> _REQUIREMENTS_:
**1)** According to the earnings call transcript, below what level is the overall drilling and completion cost in the Eagle Ford being driven?
**2)** Please output the passage of the earnings call transcript between "And so, as we’ve" and "our overall performance.", inclusive.

> _PAGE TEXT_:
□ □ □
And so, as we’ve talked about driving down our overall cost in the Eagle Ford, it’s a combination of savings on rig time as well as savings that we’re realizing in our completion cost that’s allowing us to drive our overall drilling and completion cost down below the $8 million level that we’ve talked about. So, I think it’s all of those factors quite frankly Paul, that continue to enhance our overall performance.

Paul Sankey – Deutsche Bank

Great. Thanks. And I know you’ll encourage only one follow-up. So, if I could jump across on the subject to people, there was an abrupt resignation in the past quarter that surprised us Clarence, what is your public statements on what happened there? Thank you.

Clarence Cazalot

Yeah. Paul, and look I know it came as a surprise and I know what you’re referring to is Dave’s resignation for the company, and I think as the release said it was to pursue other interest and obviously we wish Dave well and whatever he elect to pursue. The message I would have for investors is that we have a very strong team here at Marathon. As I was just talking about the results in the Eagle Ford, we could say the same across the rest of our business. We have a very talented, experienced leadership team and I believe the company is in the very, very good hands, and I would simply say that the development of our leadership team, of our executives and succession plans are at a very high priority at Marathon for the management team and for the board as well. And so, again I would reinsure investors that the company is in very good hands.

Paul Sankey – Deutsche Bank

Thanks, Clarence. If I could just confirm that Marathon has a mandatory 65-year-old retirement age, which without wanting to embarrass you, I think is going to fairly shortly affect you?
□ □ □
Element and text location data
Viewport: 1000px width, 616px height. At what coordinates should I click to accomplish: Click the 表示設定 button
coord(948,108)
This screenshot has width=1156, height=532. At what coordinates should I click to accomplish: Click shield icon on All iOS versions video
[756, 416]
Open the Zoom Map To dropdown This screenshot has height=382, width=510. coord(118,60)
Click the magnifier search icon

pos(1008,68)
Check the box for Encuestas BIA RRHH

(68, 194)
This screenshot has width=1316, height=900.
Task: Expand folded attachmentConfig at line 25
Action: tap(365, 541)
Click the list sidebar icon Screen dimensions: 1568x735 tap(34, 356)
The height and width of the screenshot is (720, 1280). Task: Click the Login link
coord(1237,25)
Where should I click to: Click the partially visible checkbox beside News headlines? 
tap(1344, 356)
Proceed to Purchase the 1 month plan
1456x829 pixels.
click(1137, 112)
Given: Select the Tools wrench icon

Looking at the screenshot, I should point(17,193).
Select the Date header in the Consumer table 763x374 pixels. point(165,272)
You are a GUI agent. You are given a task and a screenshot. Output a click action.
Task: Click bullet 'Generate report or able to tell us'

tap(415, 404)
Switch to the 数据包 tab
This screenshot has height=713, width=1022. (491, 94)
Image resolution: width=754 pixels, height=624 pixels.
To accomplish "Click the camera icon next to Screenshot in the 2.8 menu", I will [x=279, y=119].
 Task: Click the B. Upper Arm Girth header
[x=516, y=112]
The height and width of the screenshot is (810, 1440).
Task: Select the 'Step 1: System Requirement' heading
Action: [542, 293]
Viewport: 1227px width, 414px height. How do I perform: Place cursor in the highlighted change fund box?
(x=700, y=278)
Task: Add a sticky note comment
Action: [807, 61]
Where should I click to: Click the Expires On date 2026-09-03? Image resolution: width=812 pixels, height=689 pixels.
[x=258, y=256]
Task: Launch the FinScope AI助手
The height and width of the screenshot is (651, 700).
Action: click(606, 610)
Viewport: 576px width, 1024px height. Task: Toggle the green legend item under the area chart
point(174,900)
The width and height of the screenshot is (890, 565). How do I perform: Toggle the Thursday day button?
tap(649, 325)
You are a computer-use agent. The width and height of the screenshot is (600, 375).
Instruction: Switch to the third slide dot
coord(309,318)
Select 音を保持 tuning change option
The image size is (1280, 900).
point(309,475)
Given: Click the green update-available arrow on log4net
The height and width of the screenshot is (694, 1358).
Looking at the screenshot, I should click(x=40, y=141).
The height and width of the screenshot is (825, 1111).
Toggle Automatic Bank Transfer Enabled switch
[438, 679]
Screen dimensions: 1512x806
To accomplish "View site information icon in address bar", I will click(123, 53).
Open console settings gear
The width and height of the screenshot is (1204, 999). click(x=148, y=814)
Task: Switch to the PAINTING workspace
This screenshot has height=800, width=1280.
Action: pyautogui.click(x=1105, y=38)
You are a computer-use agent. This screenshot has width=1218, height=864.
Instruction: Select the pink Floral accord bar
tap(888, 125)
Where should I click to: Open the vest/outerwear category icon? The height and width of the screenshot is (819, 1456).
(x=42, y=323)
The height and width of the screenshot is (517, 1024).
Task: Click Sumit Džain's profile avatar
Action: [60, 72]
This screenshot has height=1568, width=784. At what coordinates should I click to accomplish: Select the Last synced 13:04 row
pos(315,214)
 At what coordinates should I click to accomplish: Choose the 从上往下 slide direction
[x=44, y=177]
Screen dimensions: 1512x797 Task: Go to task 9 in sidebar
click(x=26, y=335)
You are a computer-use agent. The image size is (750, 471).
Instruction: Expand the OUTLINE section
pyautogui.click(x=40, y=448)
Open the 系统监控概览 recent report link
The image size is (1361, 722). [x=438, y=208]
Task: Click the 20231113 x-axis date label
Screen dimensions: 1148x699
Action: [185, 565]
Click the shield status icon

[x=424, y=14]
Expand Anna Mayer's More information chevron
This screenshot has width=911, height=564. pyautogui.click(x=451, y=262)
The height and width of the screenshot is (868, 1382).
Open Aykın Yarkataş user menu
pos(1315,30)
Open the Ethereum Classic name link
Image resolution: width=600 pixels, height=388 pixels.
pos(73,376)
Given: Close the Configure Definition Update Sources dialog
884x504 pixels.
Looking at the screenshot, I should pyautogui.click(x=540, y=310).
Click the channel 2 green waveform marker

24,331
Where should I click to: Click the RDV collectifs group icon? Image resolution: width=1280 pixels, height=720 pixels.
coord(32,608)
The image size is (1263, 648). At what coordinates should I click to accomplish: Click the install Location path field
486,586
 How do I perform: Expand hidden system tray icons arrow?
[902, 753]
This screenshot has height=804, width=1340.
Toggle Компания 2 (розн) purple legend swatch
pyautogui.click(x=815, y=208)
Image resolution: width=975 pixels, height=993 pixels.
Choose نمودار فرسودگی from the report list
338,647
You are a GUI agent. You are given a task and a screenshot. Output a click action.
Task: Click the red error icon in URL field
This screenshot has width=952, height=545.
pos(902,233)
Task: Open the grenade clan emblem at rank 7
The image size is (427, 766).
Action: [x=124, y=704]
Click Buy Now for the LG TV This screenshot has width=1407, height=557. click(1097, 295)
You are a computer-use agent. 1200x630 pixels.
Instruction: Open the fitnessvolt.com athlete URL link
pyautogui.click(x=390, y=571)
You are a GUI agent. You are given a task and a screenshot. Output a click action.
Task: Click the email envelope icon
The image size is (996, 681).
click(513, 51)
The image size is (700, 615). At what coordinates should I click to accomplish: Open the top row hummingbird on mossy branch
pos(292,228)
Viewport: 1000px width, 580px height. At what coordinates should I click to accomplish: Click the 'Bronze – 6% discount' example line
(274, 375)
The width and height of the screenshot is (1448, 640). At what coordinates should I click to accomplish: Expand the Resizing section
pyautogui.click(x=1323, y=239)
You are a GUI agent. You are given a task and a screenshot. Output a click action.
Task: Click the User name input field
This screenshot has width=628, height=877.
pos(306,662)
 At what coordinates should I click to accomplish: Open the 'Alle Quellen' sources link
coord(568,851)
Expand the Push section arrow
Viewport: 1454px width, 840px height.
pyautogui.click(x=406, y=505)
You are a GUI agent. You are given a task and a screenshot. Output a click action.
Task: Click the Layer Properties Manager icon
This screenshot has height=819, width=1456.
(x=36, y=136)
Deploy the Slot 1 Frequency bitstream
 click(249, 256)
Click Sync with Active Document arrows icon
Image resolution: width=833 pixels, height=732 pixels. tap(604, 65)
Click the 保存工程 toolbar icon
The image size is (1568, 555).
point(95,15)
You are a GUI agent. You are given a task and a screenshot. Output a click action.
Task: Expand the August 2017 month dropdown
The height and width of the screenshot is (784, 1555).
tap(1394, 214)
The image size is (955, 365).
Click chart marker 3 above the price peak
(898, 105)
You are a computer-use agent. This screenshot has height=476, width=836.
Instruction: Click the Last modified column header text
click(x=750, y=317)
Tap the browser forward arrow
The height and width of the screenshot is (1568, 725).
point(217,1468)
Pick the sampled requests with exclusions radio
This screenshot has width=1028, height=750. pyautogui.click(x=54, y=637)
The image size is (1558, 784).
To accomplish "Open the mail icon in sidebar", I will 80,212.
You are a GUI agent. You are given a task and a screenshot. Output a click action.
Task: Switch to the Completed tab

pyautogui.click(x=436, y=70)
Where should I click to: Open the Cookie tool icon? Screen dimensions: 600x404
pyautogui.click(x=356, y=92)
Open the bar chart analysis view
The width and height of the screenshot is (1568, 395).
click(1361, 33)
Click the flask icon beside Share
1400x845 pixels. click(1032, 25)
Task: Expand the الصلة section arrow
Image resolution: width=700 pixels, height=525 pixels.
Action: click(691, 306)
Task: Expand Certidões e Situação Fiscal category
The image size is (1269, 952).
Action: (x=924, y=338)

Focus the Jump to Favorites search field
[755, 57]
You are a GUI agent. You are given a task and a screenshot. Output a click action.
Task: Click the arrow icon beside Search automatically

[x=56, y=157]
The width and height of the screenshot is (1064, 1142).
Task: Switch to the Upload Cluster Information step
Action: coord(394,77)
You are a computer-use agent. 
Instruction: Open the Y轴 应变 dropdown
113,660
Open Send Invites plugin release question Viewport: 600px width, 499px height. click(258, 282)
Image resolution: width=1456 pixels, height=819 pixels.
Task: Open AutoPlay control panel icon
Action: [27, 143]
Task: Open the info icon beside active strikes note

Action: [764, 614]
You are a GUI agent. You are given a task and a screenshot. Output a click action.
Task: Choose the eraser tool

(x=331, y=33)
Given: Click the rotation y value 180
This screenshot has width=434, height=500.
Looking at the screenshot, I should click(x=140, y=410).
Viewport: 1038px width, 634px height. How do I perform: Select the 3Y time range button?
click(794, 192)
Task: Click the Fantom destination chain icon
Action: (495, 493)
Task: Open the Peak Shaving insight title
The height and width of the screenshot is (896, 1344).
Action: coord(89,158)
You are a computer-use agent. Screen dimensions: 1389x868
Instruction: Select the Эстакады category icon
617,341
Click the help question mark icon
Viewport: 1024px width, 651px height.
□ □ □
> _EXERCISE RESPONSES_:
**1)** Below the $8 million level.

**2)**
And so, as we’ve talked about driving down our overall cost in the Eagle Ford, it’s a combination of savings on rig time as well as savings that we’re realizing in our completion cost that’s allowing us to drive our overall drilling and completion cost down below the $8 million level that we’ve talked about. So, I think it’s all of those factors quite frankly Paul, that continue to enhance our overall performance.